Work item: In the entries below, find the line with "Image resolution: width=245" and the line with "You are a computer-use agent. The image". Reproduce those two lines and every line between them exactly, and nothing more.

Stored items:
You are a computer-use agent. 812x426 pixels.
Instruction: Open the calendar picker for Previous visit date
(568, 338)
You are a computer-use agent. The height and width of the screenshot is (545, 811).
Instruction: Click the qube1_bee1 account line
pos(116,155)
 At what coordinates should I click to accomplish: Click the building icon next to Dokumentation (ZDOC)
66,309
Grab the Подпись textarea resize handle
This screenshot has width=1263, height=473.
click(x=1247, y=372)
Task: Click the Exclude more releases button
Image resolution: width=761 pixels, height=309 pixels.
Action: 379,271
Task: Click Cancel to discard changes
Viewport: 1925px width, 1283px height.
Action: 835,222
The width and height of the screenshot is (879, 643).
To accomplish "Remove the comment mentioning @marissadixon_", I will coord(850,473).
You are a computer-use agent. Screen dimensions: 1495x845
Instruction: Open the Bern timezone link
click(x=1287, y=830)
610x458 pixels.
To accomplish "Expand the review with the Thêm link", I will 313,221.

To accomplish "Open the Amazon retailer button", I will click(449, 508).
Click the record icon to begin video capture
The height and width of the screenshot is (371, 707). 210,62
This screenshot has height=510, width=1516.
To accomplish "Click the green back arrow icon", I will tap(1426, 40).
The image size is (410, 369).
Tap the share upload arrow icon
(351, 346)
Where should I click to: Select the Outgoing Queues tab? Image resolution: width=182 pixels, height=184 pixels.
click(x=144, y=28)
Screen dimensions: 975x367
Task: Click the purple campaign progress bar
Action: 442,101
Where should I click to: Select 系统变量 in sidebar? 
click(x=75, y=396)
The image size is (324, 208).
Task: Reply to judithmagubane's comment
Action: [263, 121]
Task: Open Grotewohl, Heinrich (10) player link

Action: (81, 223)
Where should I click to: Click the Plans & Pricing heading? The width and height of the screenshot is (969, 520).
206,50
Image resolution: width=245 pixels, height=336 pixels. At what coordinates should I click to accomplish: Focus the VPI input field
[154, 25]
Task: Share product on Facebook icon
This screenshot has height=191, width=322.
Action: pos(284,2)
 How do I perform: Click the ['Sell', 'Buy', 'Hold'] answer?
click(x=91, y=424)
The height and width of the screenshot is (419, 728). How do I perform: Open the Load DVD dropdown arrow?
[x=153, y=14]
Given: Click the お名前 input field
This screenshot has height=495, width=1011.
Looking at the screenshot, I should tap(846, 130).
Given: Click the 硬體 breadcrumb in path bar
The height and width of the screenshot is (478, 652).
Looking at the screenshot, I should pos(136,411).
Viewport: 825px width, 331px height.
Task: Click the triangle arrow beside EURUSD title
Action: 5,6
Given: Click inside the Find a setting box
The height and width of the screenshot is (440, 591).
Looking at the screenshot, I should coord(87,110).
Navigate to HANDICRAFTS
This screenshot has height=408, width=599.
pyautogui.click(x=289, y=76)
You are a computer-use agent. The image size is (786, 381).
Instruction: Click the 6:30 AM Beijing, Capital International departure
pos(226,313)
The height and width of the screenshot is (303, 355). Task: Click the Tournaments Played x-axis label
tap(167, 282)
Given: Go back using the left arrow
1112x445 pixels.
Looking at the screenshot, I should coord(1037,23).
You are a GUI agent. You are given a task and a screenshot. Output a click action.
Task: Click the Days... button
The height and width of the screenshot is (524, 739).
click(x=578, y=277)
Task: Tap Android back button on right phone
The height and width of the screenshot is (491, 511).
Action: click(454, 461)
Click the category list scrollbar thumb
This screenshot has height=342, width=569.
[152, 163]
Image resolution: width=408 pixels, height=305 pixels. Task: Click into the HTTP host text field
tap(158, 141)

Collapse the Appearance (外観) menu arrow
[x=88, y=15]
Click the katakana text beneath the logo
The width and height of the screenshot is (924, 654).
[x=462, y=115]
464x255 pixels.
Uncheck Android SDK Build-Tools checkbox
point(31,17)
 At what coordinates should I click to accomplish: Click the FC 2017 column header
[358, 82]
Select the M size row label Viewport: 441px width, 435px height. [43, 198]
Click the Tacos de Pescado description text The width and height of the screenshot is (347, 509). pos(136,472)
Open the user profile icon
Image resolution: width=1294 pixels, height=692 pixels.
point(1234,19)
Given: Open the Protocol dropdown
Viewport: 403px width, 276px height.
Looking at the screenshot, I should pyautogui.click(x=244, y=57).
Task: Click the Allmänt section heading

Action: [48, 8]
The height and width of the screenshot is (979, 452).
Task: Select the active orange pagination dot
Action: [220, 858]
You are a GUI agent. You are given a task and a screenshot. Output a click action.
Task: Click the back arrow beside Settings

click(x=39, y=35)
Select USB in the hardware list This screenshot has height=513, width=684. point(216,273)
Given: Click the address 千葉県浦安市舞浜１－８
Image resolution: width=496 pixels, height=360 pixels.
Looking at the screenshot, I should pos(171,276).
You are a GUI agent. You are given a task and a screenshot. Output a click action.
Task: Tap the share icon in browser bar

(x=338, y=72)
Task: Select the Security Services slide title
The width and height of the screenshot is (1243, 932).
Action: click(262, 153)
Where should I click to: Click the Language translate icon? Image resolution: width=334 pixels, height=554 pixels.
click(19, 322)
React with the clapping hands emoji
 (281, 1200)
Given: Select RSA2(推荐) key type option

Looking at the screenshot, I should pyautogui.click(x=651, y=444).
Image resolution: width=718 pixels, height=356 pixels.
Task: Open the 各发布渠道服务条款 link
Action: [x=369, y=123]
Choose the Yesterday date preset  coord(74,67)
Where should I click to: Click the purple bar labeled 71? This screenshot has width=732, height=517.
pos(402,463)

The completed task:
Image resolution: width=245 pixels, height=336 pixels. At what coordinates should I click to accomplish: Focus the VPI input field
[154, 25]
Task: Share product on Facebook icon
This screenshot has height=191, width=322.
Action: pos(284,2)
 How do I perform: Click the ['Sell', 'Buy', 'Hold'] answer?
click(x=91, y=424)
The height and width of the screenshot is (419, 728). How do I perform: Open the Load DVD dropdown arrow?
[x=153, y=14]
Given: Click the お名前 input field
This screenshot has height=495, width=1011.
Looking at the screenshot, I should tap(846, 130).
Given: Click the 硬體 breadcrumb in path bar
The height and width of the screenshot is (478, 652).
Looking at the screenshot, I should pos(136,411).
Viewport: 825px width, 331px height.
Task: Click the triangle arrow beside EURUSD title
Action: 5,6
Given: Click inside the Find a setting box
The height and width of the screenshot is (440, 591).
Looking at the screenshot, I should coord(87,110).
Navigate to HANDICRAFTS
This screenshot has height=408, width=599.
pyautogui.click(x=289, y=76)
You are a computer-use agent. The image size is (786, 381).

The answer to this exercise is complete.